• Le lettere di Bellini all’amico Francesco Florimo e alcune “rivelazioni” sull’epistolario del 1882
    di Michele Domenico Manferoce*
    09/12/2022 | Michele Domenico Manferoce

    CINQUEFRONDI - In questi ultimi anni ho avuto modo di leggere alcune pubblicazioni di Carmelo Neri su Vincenzo Bellini, il famoso “Cigno di Catania”, e ora trovo ancor più ricco di interesse e di novità un suo recente lavoro dal titolo Lettere di Vincenzo Bellini a Francesco Florimo (1828-1835), pubblicato da Algra Editore – Viagrande (CT). È un bel volume di quattrocento pagine, con una pregevole prefazione del Professore Constantine P. Carambelas-Sgourdas di Atene, seguita da una lunga nota introduttiva, e da centodieci lettere, distribuite in ordine cronologico, indirizzate da Bellini al più illustre figlio di San Giorgio Morgeto.

    Per meglio approfondire l’argomento trattato, l’autore ha corredato la sua scrupolosa trascrizione dei singoli documenti con un minuzioso apparato critico, in cui sovrabbondano note storiche ed esplicative, opportuni chiarimenti linguistici, precisazioni e curiosità varie, e frequenti rimandi e confronti con quanto si legge nella prima edizione dell’epistolario belliniano, curata da Florimo nel 1882.

■ **DATI RACCOLTI**
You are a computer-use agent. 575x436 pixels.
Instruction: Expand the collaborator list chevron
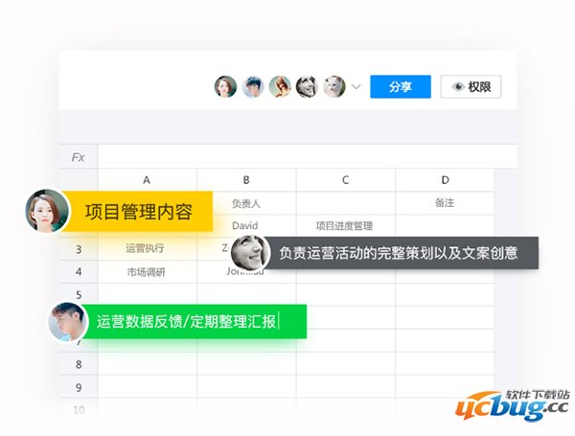click(357, 87)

■ **CONSEGNA**
Restituisci parola per parola il tratto dell'articolo sulle lettere di Bellini che comincia con "CINQUEFRONDI - In questi" e prosegue fino a "San Giorgio Morgeto.".

■ **RISPOSTA ALL'ESERCIZIO**
CINQUEFRONDI - In questi ultimi anni ho avuto modo di leggere alcune pubblicazioni di Carmelo Neri su Vincenzo Bellini, il famoso “Cigno di Catania”, e ora trovo ancor più ricco di interesse e di novità un suo recente lavoro dal titolo Lettere di Vincenzo Bellini a Francesco Florimo (1828-1835), pubblicato da Algra Editore – Viagrande (CT). È un bel volume di quattrocento pagine, con una pregevole prefazione del Professore Constantine P. Carambelas-Sgourdas di Atene, seguita da una lunga nota introduttiva, e da centodieci lettere, distribuite in ordine cronologico, indirizzate da Bellini al più illustre figlio di San Giorgio Morgeto.